Material supplied

>>>>>

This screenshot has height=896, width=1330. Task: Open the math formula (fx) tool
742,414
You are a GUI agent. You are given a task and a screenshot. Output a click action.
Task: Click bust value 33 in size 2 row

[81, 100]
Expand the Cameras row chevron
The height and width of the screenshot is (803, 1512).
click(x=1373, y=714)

<<<<<

What to produce
Please give a word-for-word repetition of the lines from the one containing "You are a GUI" through the last line of the data above, including both, and nothing besides.

Reply
You are a GUI agent. You are given a task and a screenshot. Output a click action.
Task: Click bust value 33 in size 2 row

[81, 100]
Expand the Cameras row chevron
The height and width of the screenshot is (803, 1512).
click(x=1373, y=714)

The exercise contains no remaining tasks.